RDC : Le patriote Général d’armée Dieudonné Kayembe Mbandakulu a tiré sa révérence
Un officier de grande qualité, au service de la nation
L’ancien chef d’état-major général des Forces armées de la République démocratique du Congo, le général d’armée Dieudonné Kayembe Mbandakulu Tshisuma est décédé dans la nuit du mardi 4 au mercredi 5 juillet 2017, à la Clinique Ngaliema à Kinshasa. La nouvelle nous est transmise par Nguma Mobundi Pe Molong.
Le général Kayembe est né le 9 avril 1945, il était originaire du Kasaï-Oriental. Il fait ses études primaires à l’Athénée de Lubumbashi et sa scolarité secondaire à Mbuji-Mayi au Kasaï Oriental.

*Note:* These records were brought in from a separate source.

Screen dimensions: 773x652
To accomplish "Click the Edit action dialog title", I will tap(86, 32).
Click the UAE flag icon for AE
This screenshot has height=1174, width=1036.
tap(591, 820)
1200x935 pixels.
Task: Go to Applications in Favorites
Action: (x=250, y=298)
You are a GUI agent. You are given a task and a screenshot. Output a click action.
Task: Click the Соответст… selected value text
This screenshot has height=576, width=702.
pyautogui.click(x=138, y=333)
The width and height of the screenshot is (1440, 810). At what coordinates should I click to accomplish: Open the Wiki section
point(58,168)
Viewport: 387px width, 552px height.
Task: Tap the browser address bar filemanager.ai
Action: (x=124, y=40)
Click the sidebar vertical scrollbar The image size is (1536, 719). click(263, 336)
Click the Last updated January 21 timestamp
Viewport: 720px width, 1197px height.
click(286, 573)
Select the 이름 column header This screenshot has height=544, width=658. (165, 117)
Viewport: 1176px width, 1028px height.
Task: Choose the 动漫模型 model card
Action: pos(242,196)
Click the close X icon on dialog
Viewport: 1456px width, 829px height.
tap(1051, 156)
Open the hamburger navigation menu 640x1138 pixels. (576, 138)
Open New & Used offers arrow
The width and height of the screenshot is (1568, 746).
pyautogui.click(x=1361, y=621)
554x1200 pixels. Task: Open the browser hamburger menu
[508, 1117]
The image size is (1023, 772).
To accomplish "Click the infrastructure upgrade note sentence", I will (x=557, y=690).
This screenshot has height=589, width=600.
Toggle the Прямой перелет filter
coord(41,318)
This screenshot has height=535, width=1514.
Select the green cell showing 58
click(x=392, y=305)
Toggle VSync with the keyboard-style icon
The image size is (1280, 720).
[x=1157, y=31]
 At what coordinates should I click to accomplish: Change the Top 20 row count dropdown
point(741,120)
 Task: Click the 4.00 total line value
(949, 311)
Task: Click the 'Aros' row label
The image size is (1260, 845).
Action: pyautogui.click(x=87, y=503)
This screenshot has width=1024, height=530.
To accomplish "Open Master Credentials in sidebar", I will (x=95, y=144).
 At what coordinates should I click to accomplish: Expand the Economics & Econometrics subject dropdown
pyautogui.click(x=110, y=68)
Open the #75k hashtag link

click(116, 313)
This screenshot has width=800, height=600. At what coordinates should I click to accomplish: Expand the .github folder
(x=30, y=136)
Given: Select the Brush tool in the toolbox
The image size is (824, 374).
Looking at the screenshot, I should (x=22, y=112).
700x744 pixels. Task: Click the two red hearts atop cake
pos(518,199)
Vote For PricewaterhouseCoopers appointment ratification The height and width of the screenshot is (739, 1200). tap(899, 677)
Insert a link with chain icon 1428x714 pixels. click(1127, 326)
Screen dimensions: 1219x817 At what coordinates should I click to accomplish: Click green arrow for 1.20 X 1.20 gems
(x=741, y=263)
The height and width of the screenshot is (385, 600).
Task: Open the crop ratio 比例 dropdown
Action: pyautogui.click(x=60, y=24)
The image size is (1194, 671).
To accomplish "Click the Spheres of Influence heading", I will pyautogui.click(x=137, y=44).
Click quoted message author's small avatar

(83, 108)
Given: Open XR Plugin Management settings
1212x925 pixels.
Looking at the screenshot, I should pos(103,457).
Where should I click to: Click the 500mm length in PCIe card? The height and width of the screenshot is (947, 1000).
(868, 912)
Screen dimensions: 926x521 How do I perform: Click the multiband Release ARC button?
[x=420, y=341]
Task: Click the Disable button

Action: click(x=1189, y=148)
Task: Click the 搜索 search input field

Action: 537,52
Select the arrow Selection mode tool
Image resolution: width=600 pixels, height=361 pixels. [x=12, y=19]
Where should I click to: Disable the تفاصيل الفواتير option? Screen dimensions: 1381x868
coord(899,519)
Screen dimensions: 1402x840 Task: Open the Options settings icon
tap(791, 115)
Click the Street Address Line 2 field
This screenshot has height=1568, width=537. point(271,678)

En 1966, avec son frère d’armes le colonel Philippe Bikinkita, il est admis à la prestigieuse Ecole Spéciale Militaire française de Saint-Cyr, située à Coëtquidan en Bretagne. Une école qui a formé les grands noms de l’armée française et du monde, dont le général Charles de Gaulle. D’autres congolais, comme le feu général de brigade Célestin Ilunga Shamanga, un de mes mentors et ancien officier de sécurité au bataillon de sécurité de la brigade spéciale présidentielle (BSP), ancien commandant de la brigade de sécurité et honneur du régiment d’artillerie de la DSP, ancien chef d’état-major particulier du président Mobutu dont il était le dernier ministre de l’Intérieur, passeront également dans cette institution de renommée internationale.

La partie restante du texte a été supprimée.